Compareceram à cena do crime lideranças como Lula, deputados como
Luiz Eduardo Greenhalgh, a Comissão Teotônio Vilela de Direitos Humanos e mais entidades. Explicaram
ao governador as conseqüências internacionais pro Brasil, com investigações de relatores especiais da ONU
e certeza de denúncias nos organismos regionais de direitos humanos.

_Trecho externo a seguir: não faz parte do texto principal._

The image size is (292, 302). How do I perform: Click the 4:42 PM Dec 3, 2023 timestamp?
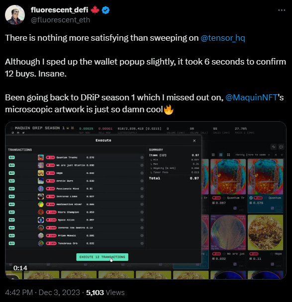click(x=42, y=293)
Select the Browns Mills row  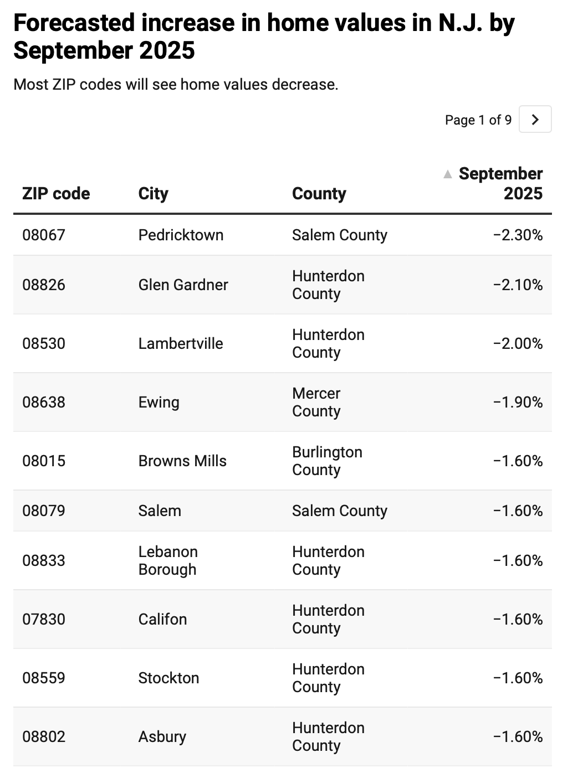click(x=283, y=461)
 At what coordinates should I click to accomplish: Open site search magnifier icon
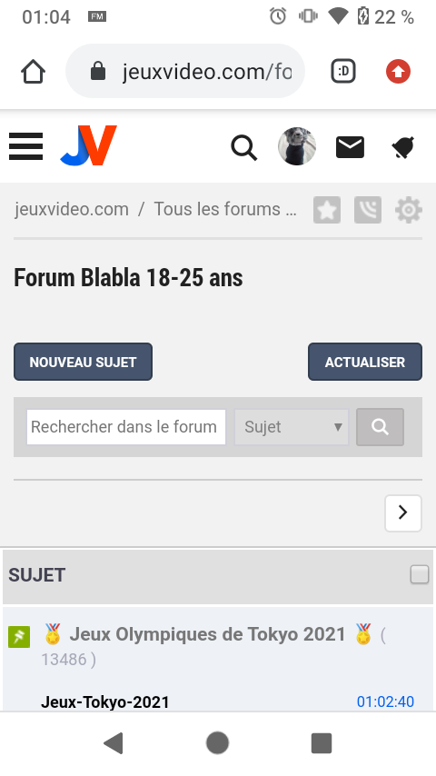pos(244,147)
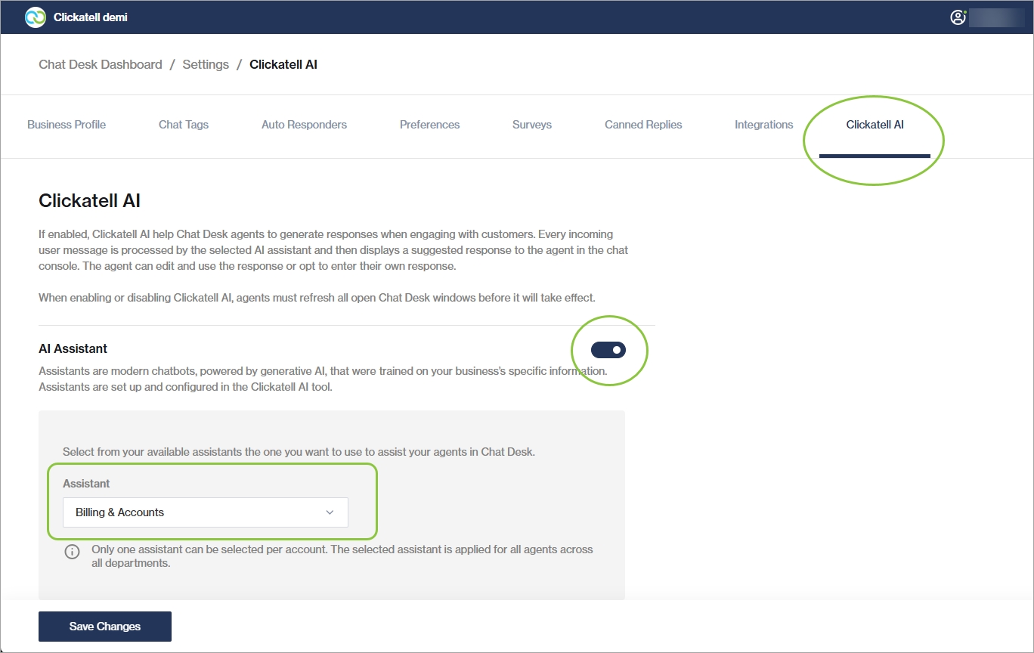The image size is (1034, 653).
Task: Click the info icon below Assistant dropdown
Action: click(x=72, y=552)
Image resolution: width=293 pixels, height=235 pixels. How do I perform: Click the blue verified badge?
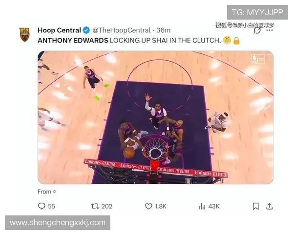click(x=86, y=30)
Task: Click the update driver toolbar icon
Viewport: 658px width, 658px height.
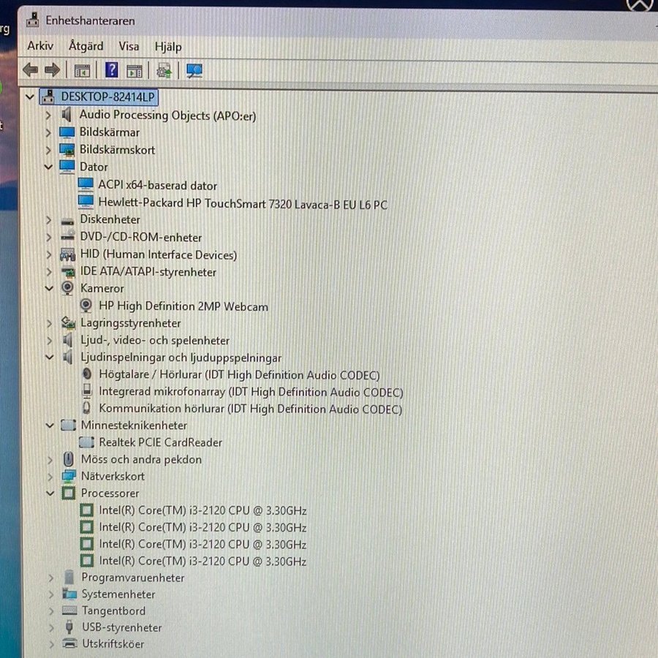Action: tap(165, 71)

Ficou a impressão de que, pela primeira vez, as autoridades estaduais se
davam conta de que violações de direitos humanos repercutem muito
além do Estado. Exigiu-se investigação pra valer, pelo Ministério Público
local, e não mero faz-de-conta, como
costumava acontecer no passado, e
ainda por vezes acontece, sempre que
havia agentes do Estado envolvidos.
Pouco depois, realizou-se uma audiência pública, aberta à imprensa, do
Conselho de Defesa dos Direitos da
Pessoa Humana, quando secretários
de Estado de Rondônia, o procurador-geral de Justiça e o comandante
da PM foram a Brasília prestar contas
das investigações. O relatório da comissão especial enviada a Rondônia
não deixou dúvidas sobre a gravidade
e a extensão das violações. Também a
Comissão Interamericana dos Direitos Humanos, dos EUA, não hesitou
em acolher a petição apresentada por
entidades que levaram denúncia formal a esse organismo da OEA.
Tratava-se de garantir apuração rigorosa, punição dos responsáveis, reparação às vítimas, providências para
impedir a repetição de episódios como aquele. Porém, o resultado final
não fugiu à regra de casos semelhantes -Candelária, Carandiru, Vigário
Geral e Eldorado de Carajás. Os julgamentos sempre demoram anos e terminam em sentenças que reforçam o
sentimento de impunidade que reina
no país. De fato, cinco anos depois, foram condenados dois camponeses e
alguns policiais, sem incluir comandantes. Recursos foram impetrados
pela defesa dos soldados, e tudo bem
somado, ninguém foi punido.
É preciso dar um basta definitivo à
violência institucional que continua à
sombra da conivência de autoridades
que são ainda insensíveis ao imperativo de estrito respeito à lei que deve reger a conduta de todos no Estado de
Direito. Distintas administrações federais têm se esforçado por implantar
uma política de Estado de direitos humanos, que não é monopólio de nenhum partido.
Acaba de ser criado um organismo
nacional para a prevenção da violência no campo, apostando no esforço
permanente de mediação de conflitos. Porém, ainda há grave descompasso entre o que se passa em várias
unidades da Federação e a necessidade de respeitar os compromissos ratificados pelo Brasil na ONU e na OEA.
Corumbiara deve servir de alerta a
todas as autoridades. Cabe insistir até
o último limite na mediação dos conflitos, buscando saídas negociadas para evitar derramamento de sangue.
Quando falharem todas as tentativas
e os choques ocorrerem, será preciso
garantir apuração rigorosa, processo
judicial isento, transparência e punição exemplar dos agentes públicos.
Sem isso, não conseguiremos consolidar a democracia em nosso país.
PAULO VANNUCHI é ministro da Secretaria Especial dos
Direitos Humanos da Presidência da República.
PAULO SÉRGIO PINHEIRO é expert independente do secretário-geral da ONU para violência contra a criança. Foi
secretário de Estado dos Direitos Humanos.